# Accounting Rate of Return

**Topics:**Investment, Rate of return, Net present value

**Pages:**1 (277 words)

**Published:**October 9, 2012

The accounting rate of return (ARR) is a way of comparing the profits you expect to make from an investment to the amount you need to invest. The ARR is normally calculated as the average annual profit you expect over the life of an investment project, compared with the average amount of capital invested. For example, if a project requires an average investment of £100,000 and is expected to produce an average annual profit of £15,000, the ARR would be 15 per cent. The higher the ARR, the more attractive the investment is. You can compare the ARR to your own target rate of return, and to the ARR on other potential investments. The ARR is widely used to provide a rough guide to how attractive an investment is. The main advantage is that it is easy to understand. Disadvantages

Unlike other methods of investment appraisal, the ARR is based on profits rather than cashflow. So it is affected by subjective, non-cash items such as the rate of depreciation you use to calculate profits.

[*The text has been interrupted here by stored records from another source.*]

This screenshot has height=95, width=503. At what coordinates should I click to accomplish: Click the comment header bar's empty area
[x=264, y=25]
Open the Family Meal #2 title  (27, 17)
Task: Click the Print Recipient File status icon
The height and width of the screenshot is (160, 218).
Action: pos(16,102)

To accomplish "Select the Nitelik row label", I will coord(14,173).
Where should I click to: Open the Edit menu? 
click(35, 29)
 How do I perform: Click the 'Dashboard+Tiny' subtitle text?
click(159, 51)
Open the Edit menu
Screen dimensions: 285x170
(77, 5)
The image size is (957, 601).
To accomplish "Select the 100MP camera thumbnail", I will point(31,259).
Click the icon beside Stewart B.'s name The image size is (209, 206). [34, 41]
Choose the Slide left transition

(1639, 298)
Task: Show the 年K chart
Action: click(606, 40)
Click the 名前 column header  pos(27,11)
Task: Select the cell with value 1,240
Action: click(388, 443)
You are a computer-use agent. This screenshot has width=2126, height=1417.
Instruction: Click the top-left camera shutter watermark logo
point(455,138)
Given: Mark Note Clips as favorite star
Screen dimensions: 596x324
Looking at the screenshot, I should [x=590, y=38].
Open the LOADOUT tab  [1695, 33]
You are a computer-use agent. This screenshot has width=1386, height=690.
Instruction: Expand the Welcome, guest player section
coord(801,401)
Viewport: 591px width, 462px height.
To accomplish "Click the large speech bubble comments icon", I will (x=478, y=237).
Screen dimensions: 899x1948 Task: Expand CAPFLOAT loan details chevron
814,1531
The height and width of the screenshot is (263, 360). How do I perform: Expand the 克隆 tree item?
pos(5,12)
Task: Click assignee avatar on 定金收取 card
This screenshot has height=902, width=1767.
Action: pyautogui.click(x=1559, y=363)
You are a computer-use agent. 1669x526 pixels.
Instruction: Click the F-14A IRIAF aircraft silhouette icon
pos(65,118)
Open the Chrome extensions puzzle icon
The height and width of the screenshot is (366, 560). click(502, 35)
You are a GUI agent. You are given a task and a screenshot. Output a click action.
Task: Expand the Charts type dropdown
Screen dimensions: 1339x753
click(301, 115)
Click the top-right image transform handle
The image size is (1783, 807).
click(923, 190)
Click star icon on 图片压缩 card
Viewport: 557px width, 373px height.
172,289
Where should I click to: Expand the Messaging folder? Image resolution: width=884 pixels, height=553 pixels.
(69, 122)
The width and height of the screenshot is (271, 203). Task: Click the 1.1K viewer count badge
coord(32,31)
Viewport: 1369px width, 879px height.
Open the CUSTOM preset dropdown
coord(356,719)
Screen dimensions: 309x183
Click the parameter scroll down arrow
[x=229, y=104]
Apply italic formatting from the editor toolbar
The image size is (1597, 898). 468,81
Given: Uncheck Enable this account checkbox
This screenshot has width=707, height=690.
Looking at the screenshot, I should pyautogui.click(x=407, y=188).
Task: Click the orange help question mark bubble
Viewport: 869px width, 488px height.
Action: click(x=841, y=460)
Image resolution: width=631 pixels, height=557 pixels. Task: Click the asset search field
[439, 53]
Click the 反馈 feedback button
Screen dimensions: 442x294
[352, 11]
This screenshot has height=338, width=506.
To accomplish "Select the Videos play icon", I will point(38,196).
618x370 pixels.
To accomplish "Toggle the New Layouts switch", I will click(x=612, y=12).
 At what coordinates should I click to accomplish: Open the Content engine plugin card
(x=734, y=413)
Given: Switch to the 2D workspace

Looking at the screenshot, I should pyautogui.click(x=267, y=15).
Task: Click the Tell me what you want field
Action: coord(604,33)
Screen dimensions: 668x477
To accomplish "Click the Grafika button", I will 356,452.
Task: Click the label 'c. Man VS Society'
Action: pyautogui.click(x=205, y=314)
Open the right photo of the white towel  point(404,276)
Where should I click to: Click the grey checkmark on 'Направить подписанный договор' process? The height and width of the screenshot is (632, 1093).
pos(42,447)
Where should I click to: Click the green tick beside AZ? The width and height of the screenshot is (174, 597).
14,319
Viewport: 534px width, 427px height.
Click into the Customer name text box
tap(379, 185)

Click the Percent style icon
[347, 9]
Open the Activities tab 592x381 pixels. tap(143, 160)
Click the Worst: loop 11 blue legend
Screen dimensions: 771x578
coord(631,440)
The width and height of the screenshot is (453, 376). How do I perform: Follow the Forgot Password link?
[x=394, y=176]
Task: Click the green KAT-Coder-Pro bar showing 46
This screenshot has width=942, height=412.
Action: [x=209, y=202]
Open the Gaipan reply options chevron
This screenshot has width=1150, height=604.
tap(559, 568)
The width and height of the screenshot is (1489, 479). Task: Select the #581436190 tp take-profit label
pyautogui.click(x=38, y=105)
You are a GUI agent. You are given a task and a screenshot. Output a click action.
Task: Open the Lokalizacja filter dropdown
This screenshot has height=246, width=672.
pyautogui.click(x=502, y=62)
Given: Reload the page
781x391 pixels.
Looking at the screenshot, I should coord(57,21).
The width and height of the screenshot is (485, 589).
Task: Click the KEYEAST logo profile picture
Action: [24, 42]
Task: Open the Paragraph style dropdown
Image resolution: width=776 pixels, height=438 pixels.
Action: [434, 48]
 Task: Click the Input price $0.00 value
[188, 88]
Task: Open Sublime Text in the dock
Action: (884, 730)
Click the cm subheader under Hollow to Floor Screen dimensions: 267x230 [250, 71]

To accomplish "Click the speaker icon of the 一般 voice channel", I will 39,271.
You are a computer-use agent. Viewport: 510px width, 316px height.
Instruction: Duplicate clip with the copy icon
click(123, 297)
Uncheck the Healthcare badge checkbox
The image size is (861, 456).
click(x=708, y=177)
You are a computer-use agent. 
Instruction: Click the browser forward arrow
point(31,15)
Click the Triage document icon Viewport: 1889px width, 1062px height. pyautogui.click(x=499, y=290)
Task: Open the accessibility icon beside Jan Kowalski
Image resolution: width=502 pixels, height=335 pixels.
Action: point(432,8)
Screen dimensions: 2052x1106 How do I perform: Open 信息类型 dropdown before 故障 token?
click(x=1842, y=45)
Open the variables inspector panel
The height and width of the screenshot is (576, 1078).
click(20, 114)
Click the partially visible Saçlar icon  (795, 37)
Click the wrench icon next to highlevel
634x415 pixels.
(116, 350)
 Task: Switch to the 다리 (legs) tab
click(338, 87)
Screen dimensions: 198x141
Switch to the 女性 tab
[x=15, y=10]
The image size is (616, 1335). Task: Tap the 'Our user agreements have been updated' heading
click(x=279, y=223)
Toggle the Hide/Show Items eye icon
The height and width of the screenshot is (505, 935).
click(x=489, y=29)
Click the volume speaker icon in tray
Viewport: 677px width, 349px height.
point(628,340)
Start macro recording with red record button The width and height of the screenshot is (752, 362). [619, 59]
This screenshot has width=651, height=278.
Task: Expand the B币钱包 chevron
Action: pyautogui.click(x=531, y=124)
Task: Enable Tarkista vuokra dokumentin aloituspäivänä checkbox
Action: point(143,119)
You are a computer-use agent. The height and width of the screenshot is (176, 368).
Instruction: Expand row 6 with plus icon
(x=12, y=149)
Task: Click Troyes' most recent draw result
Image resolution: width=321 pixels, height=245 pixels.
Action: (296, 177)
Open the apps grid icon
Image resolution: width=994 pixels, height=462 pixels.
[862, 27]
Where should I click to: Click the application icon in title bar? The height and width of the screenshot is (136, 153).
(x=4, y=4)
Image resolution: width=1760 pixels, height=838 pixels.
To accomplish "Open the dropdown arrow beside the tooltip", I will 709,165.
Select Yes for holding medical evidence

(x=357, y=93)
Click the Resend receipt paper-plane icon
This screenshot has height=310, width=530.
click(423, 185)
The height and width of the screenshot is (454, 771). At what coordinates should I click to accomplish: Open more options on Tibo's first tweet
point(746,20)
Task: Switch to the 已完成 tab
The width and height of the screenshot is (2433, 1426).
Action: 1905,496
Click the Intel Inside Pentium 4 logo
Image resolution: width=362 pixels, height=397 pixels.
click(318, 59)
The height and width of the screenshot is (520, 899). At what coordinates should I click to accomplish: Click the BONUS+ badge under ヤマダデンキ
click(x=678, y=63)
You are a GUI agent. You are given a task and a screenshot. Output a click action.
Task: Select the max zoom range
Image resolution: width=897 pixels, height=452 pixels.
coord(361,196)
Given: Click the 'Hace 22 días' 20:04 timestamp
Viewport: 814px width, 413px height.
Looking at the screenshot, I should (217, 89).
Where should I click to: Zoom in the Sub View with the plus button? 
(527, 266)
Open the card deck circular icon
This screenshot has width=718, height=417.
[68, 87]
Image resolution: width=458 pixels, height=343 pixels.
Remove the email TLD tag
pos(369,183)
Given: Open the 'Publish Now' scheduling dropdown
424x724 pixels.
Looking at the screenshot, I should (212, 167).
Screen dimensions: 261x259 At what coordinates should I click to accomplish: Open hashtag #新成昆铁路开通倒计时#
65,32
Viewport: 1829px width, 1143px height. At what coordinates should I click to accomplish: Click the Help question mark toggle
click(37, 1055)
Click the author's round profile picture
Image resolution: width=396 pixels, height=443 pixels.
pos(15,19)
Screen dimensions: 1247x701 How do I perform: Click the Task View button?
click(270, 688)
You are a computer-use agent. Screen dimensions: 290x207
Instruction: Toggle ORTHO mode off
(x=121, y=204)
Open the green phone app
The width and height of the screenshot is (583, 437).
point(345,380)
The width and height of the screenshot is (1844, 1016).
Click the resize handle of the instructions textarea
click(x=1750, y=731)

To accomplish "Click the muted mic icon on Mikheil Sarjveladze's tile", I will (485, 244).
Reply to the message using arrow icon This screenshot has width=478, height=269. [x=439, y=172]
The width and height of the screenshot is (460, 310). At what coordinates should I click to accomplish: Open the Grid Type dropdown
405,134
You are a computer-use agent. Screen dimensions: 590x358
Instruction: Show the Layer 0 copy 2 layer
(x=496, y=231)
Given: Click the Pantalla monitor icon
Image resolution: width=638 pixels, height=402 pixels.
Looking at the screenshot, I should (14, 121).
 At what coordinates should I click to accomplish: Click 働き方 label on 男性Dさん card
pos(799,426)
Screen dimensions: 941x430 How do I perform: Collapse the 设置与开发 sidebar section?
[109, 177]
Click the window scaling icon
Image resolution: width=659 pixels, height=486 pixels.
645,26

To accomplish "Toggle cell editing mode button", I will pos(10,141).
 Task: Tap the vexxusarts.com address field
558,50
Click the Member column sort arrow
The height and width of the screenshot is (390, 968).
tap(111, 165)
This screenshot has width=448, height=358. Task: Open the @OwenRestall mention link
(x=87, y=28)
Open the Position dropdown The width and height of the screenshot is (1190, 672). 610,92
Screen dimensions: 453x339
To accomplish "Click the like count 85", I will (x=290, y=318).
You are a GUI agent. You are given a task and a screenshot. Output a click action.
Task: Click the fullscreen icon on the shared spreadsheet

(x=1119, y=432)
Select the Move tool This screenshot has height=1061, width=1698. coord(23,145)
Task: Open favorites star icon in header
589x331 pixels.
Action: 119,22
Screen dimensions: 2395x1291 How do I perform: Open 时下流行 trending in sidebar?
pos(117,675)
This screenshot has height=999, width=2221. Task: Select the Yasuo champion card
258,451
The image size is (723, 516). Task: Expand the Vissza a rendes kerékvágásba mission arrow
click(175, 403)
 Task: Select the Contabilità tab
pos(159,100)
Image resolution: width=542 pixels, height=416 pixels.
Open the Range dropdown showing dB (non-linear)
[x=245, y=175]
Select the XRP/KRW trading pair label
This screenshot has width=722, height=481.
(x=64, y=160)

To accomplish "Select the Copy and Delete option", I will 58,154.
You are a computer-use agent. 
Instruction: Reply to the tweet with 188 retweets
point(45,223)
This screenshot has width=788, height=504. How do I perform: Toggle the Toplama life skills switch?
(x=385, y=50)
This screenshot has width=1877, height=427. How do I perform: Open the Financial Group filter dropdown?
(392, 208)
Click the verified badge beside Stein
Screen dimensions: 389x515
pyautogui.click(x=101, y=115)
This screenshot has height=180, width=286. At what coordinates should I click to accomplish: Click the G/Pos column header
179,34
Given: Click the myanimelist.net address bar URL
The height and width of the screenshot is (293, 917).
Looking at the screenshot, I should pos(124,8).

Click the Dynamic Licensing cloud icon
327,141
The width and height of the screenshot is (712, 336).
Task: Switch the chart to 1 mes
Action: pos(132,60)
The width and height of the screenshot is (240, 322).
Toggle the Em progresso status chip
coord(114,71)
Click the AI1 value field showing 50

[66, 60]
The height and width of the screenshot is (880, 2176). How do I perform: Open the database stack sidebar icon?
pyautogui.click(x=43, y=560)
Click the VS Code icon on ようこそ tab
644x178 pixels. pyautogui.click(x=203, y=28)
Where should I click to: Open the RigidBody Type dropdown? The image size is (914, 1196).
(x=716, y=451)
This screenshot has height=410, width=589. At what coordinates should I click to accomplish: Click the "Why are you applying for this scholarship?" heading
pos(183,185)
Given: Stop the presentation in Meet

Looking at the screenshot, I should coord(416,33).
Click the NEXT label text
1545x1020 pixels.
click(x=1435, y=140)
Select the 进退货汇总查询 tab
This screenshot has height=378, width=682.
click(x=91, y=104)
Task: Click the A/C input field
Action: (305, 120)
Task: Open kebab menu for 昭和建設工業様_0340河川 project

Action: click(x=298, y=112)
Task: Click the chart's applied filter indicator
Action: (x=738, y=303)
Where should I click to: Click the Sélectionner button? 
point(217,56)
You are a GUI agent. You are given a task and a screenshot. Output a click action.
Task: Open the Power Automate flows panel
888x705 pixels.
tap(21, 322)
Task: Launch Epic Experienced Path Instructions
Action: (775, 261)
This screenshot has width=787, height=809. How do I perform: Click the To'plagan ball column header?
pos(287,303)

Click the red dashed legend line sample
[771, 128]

The ARR also fails to take into account the timing of profits. In calculating ARR, a £100,000 profit five years away is given just as much weight as a £100,000 profit next year. In reality, you would prefer to get the profit sooner rather than later. See the page in this guide on discounting future cashflow. There are also several different formulas that can be used to calculate an ARR. If you use the ARR to compare different investments, you must be sure that you are calculating the ARR on a consistent basis.